Nokia does not get it

Dr Ari Jaaksi is Nokia’s vice president of software and head of its open-source operations. Note that Nokia recently acquired Trolltech so now he has an important role in Qt’s future. An I’m worried because he has been quoted saying nonsense like this:

“We want to educate open-source developers. There are certain business rules [developers] need to obey, such as DRM, IPR [intellectual property rights], SIM locks and subsidised business models.”

No thanks you very much, but I don’t want software defective by design (not even the evils at Apple like DRM anymore), I don’t believe in imaginary property, and I hate SIM locks as much as the next guy.

“As an industry, we plan to use open-source technologies but we are not yet ready to play by the rules; but this needs to work the other way round too.”

You better start playing by the rules because else the other companies might do it faster than Nokia and you will lose the opportunity. Oh: And just as a remind: when you go open source, you *must* play by the rules by honoring the license of the software.

Really, it’s sad to listen to things like this from someone controlling the company who owns Trolltech  I am sure that the vice-president of companies like Red Hat wouldn’t say nonsense like the above.
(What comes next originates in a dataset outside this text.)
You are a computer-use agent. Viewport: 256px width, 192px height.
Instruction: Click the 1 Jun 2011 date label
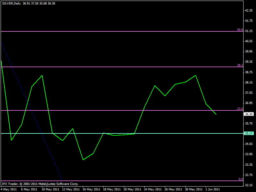[212, 189]
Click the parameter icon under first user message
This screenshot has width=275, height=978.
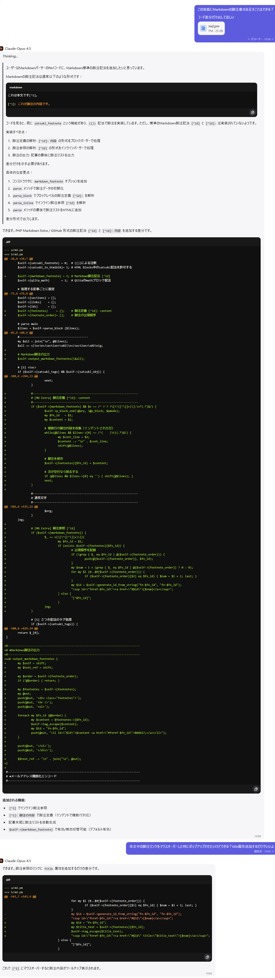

But it’s no surprise coming from someone in a company that seems to be absolutely in favor of software patents in Europe according to FFII.

20 Responses to “Nokia does not get it”


  1. 1 TheGZeus junio 14, 2008 a las 3:22 am

    This might be good news to fans of BSD-style licenses -_-

  2. 2 dkite junio 14, 2008 a las 3:41 am

    The original article is here: news.zdnet.co.uk

    Derek

  3. 3 Michael Pyne junio 14, 2008 a las 3:54 am

    I was thinking of blogging about this myself because of just how silly statements like the Nokia VP’s are.

    Either way I’m not worried about Trolltech per se. Qt is easily forkable, and the Trolls would certainly be able to convince Nokia of the folly of pissing people off in that regard. Worst case scenario the KDE-Free Qt agreement comes into play so that base is covered for now.

    But what nonsense is this guy trying to come up with? There’s absolutely no good reason for a Linux user (or any user) to support DRM, all it is is a constant kick in the nethers over and over to the customers who actually pay. The pirates simply download a superior version.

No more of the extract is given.